= Material for the task =
☆ ☆ ☆ ☆ ☆

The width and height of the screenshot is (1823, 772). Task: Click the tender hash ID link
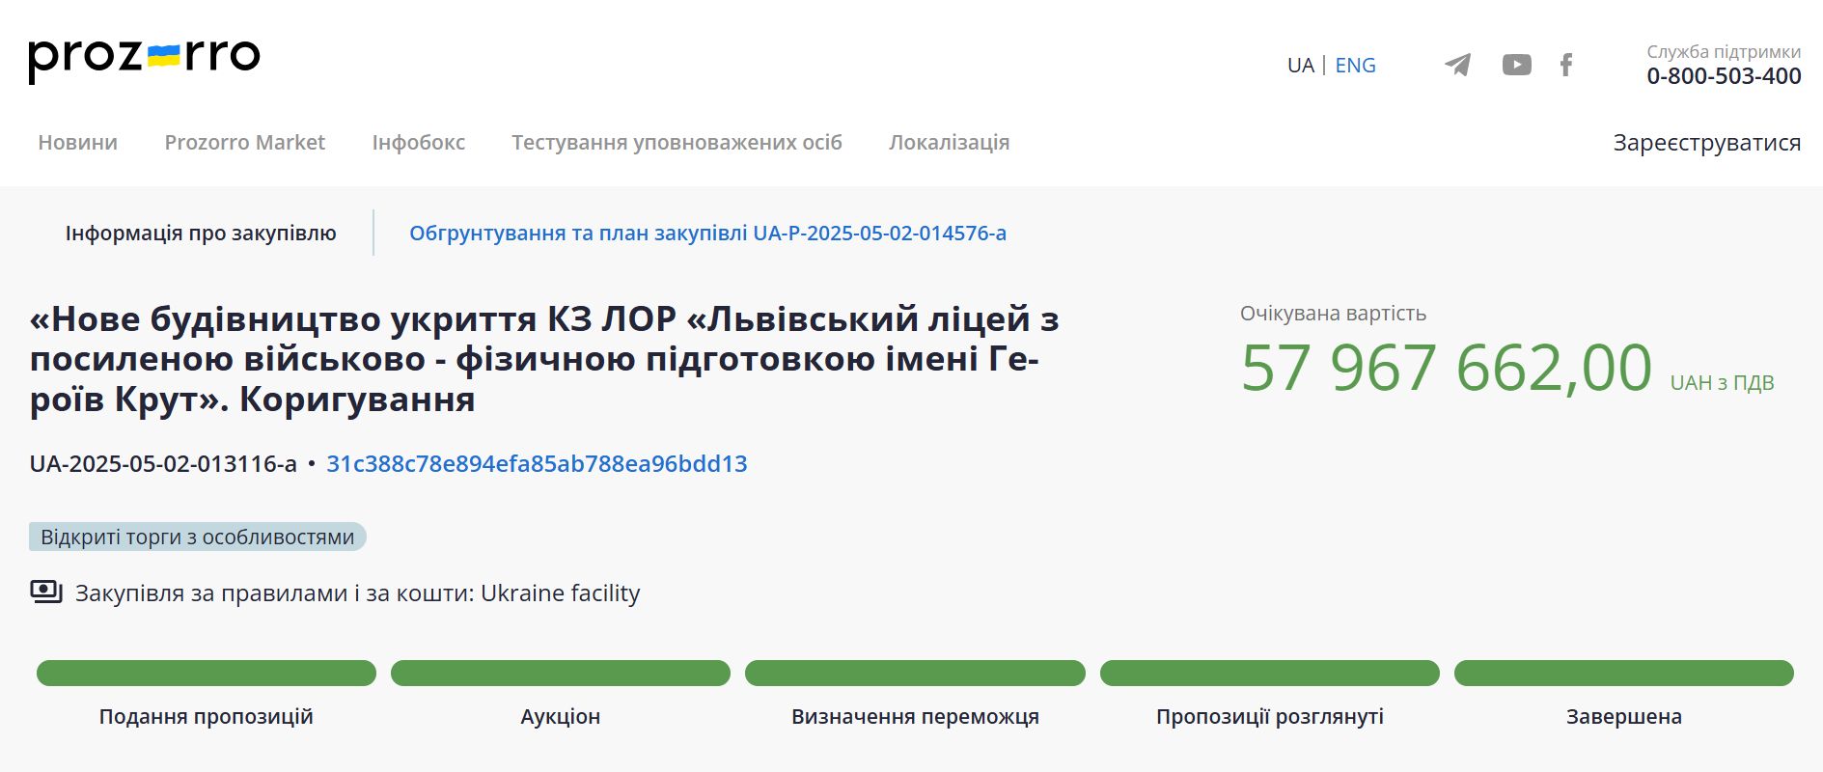pos(537,464)
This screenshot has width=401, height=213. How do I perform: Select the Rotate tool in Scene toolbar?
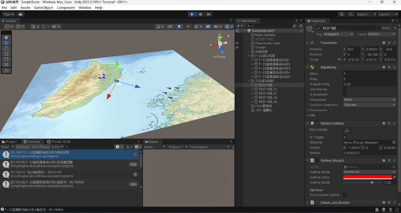click(7, 48)
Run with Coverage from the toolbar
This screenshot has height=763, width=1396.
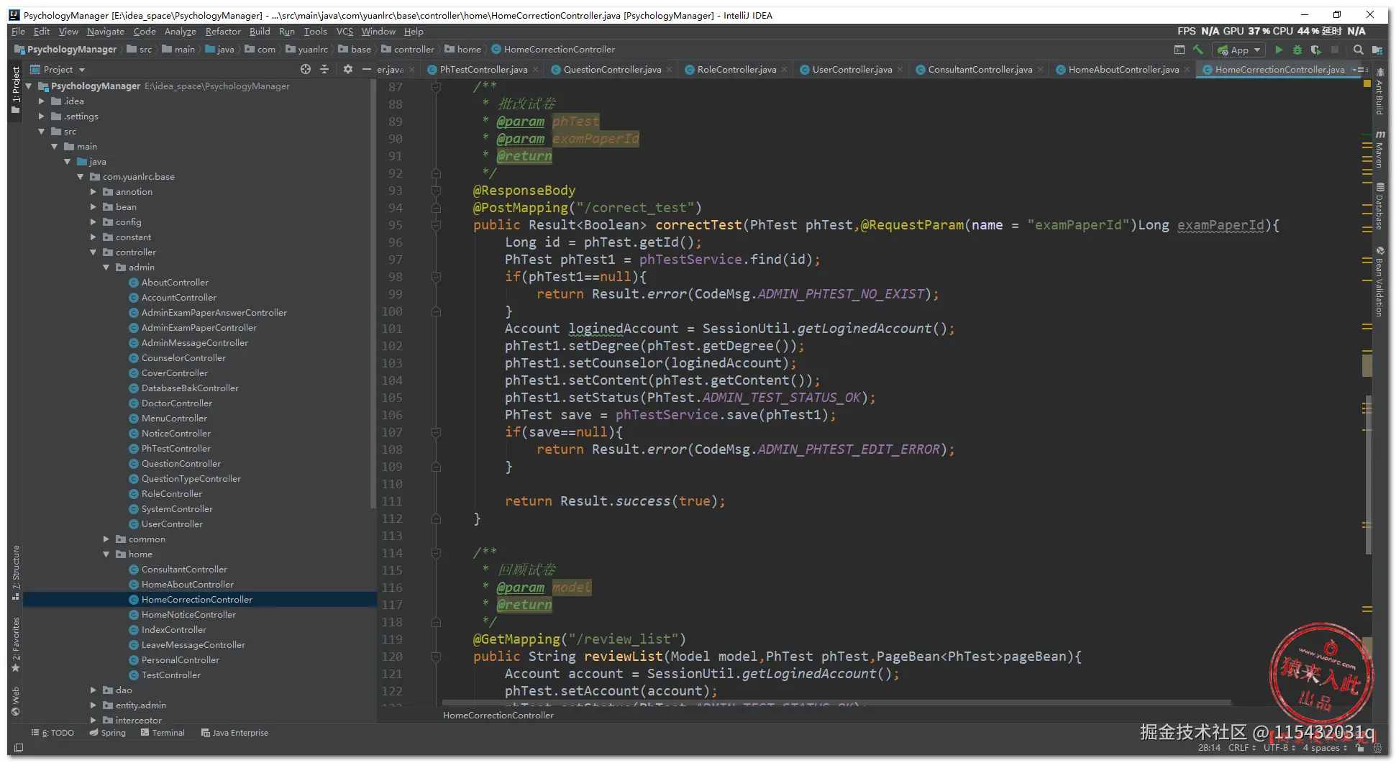tap(1315, 50)
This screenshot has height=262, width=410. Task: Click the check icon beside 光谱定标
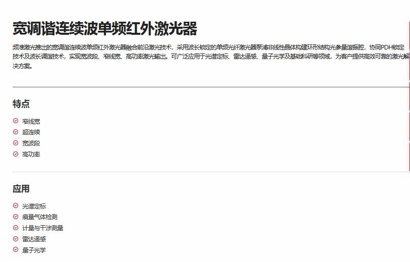[16, 206]
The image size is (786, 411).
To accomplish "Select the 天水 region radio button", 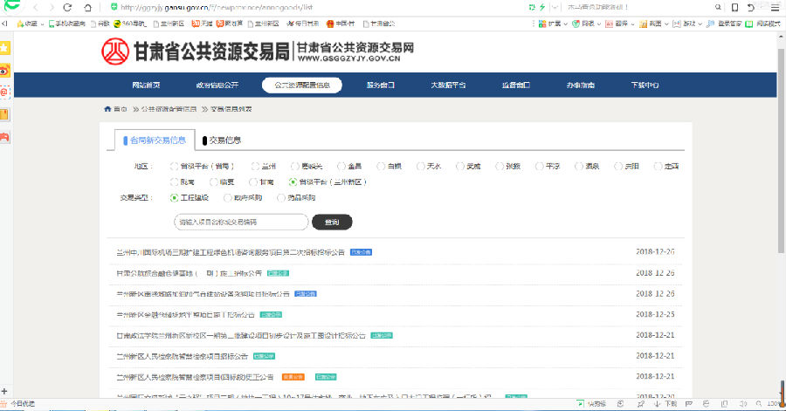I will (x=421, y=166).
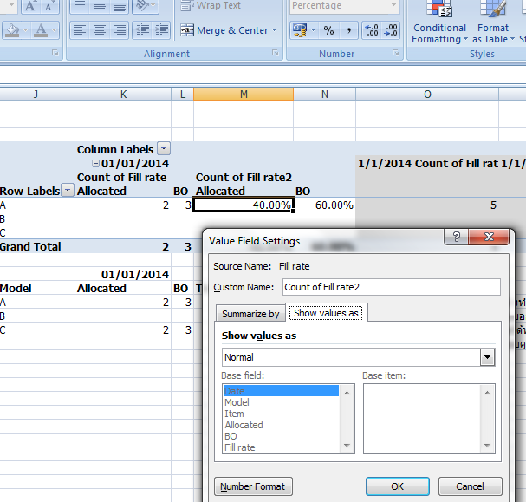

☆ ☆ ☆ ☆ ☆

= What you need to do =
Each line from the first line of the listing through the line with "The image size is (786, 411)." must be printed exactly, both ends included, and no picture may appear.

= Task response =
The width and height of the screenshot is (1823, 772). Task: Click the tender hash ID link
pos(537,464)
This screenshot has width=401, height=213. How do I perform: Select the Rotate tool in Scene toolbar?
click(7, 48)
Run with Coverage from the toolbar
This screenshot has height=763, width=1396.
tap(1315, 50)
This screenshot has height=262, width=410. Task: Click the check icon beside 光谱定标
[16, 206]
The image size is (786, 411).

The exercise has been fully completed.